I am sorry to learn from you that the European Union is considering very carefully the recommendations of the European Former Leaders Group. Since this group recommended “punitive measures” against Israel if it does not withdraw to the “Auschwitz-borders”, which are the former Armistice lines that existed prior to the outbreak of the Six-Day War, this is equivalent to criminal extortion or blackmail that could be the subject of a legal action against the European Union if it adopts those baleful or exceptionally evil recommendations. I hope the EU will come to its senses and give up its self-appointed task and uncalled-for interference in creating a completely unnecessary 22nd Arab state in the heartland of the Jewish People. That will undoubtedly bring down the wrath of Divine Providence and be the catalyst of a new war.
Yours sincerely,
Howard Grief,
Attorney
Isn’t it about time the Israeli Government stopped using the terms “West Bank” and “THE Palestinians” in political discourse?
Laura, I second that likewise.
The letter should also be addressed to the UN and the US government (one that not always reflects the will of her people).
Outstanding letter.
Assuming the correctness of the legality of the jewish states claims to all of the palestine mandate then why is it that the state of Israel does not seek redress in the forum of international law (wherever that may be) and wouldn’t the jews also have legal rights to pursue those claims for reinstated palestine mandate borders? A purely legal approach should be pursued. However, if the international fora continue to apply their standards reflected in the 2000 year serial jew killing and swindling then Israel and the jews should seek all means both legal and illegal because the denial of justice to the jews deserves any reply. also, wasn’t the PLO allowed to treturn under the oslo agreement and with the breach of that agreement cant they now be deported(inc their militias) and a new civil militia devoid of terrorists instated.
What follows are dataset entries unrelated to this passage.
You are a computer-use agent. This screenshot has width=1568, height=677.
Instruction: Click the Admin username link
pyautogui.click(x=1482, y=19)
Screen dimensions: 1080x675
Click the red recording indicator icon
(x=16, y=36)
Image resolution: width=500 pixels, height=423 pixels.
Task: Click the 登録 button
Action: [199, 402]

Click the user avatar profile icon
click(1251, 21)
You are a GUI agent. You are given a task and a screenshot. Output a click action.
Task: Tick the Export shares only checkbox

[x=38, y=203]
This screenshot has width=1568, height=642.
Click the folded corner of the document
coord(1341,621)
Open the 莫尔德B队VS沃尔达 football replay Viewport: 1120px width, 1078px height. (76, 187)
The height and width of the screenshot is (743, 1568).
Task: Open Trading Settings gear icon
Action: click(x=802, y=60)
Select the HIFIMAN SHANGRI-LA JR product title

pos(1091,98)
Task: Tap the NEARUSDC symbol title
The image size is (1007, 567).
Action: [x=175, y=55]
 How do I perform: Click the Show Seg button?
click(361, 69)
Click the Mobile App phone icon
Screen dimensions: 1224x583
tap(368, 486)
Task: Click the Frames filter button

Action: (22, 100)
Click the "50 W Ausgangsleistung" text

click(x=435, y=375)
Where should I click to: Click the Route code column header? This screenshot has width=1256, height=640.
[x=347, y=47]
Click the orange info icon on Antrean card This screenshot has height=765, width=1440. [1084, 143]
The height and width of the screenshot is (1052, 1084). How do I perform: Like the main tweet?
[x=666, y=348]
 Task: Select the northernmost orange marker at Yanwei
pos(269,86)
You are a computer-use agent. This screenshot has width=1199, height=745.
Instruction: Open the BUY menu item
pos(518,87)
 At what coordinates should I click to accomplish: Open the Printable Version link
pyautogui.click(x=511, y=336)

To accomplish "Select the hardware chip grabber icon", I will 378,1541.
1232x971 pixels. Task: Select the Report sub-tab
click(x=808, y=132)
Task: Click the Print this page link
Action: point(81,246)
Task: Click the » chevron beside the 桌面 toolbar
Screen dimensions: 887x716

I got botted. I must have used the word “the” again.
The countries which voted against the terrorists were mostly atheist, and most of the Catholic countries voted for. Of course, there were exceptions: Atheist Japan abstaining, etc. The Chinese are in a religiously unknowable state, but their national socialist, or whatever you want to call them, leaders voted with the rats — along with Israel’s presumed chums Indian, Greece and Cyprus.
This is all out of whack — it shows no correlation whatever between connection with the Bible, on the one hand, and support for Israel on the other. Israel voted “against”, but I wonder if it wasn’t more to please their American patrons than it was out of a common-sense act of self-preservation.
A letter to the most high and mighty Lady Katherine Ashton… grovelling before the cutthroat Brits and Euros. O God, make all those high and mighty bastards pay for slighting Your people. It’s You they insult, not them. Destroy them, so those who trust in You can see justice. Amen.
EU countries’ votes concerning Palestinian terrorist admission to UNESCO:
Against: Czech Republic, Germany, Lithuania, the Netherlands, Sweden
Abstain: Bulgaria, Croatia, Denmark, Estonia, Hungary, Italy, Poland, Portugal, Romania, Slovakia, United Kingdom
For: Austria, Belgium, Cyprus, Finland, France, Greece, Ireland, Luxembourg, Malta, Slovenia, Spain
A pox on all those countries who voted “abstain”, and a double pox on those who voted “for”. Europe is selling itself down the sewer.